▶ **WHAT NEEDS TO BE DONE**
Lines containing the word "will" in the data below: say how many, with no other text.

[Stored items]
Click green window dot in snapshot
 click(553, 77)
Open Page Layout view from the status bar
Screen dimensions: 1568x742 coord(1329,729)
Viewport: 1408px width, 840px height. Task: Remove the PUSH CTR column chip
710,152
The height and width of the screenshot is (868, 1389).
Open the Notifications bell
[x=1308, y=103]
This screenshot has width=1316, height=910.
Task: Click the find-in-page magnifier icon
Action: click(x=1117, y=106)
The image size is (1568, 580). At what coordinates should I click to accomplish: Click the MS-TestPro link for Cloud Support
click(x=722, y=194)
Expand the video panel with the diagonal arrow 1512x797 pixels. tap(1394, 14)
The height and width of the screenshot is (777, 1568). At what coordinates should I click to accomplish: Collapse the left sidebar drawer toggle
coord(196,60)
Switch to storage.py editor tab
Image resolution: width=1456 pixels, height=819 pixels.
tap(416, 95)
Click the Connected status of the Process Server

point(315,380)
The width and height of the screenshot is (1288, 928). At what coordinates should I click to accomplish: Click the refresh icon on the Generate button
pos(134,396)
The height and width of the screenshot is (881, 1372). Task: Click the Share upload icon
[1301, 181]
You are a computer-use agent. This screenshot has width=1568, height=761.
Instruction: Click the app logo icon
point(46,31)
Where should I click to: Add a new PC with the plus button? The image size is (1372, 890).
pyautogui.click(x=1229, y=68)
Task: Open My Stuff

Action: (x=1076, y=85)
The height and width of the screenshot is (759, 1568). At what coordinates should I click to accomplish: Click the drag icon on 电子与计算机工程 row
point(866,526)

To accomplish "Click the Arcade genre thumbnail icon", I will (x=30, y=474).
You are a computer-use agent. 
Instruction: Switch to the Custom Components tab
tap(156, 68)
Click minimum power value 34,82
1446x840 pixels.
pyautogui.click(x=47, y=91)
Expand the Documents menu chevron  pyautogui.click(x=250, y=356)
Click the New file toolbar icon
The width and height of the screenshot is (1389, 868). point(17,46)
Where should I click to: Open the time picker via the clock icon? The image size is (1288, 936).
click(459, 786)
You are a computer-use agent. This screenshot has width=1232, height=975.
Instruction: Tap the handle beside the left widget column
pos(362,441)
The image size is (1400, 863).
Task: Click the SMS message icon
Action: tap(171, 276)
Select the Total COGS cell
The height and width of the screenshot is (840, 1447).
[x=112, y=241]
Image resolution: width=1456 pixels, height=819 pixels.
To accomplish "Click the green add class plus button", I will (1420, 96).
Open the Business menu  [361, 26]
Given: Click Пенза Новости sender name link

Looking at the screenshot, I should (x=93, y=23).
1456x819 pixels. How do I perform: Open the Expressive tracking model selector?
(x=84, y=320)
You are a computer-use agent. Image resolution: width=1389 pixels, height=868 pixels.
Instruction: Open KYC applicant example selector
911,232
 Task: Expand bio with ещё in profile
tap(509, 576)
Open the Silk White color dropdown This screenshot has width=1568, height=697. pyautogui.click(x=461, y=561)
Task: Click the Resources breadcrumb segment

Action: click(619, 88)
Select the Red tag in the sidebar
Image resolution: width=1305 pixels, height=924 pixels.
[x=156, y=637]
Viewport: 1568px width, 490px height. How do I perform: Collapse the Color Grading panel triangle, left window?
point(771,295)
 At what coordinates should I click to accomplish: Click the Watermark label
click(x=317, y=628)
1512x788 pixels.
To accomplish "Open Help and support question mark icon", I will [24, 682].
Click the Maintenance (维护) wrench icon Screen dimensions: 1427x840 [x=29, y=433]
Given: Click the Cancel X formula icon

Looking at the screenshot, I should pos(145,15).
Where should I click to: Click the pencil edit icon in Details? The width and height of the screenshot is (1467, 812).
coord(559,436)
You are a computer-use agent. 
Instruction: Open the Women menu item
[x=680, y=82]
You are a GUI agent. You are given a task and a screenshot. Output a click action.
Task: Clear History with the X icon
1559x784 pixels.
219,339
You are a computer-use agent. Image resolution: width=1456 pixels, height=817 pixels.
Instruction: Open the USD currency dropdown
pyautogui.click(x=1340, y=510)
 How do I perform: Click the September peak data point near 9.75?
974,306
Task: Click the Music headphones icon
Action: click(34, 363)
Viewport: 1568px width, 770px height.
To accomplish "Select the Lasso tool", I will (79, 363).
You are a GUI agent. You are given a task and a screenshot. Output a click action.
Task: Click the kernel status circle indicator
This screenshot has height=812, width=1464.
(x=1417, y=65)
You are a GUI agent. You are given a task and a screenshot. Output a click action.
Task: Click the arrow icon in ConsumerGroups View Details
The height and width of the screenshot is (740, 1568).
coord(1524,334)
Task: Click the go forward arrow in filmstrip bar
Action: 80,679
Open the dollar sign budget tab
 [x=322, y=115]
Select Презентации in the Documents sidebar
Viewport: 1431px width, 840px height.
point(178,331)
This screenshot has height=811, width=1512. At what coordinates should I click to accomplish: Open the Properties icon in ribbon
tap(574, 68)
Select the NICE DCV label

▶ **SOLUTION TO THIS EXERCISE**
4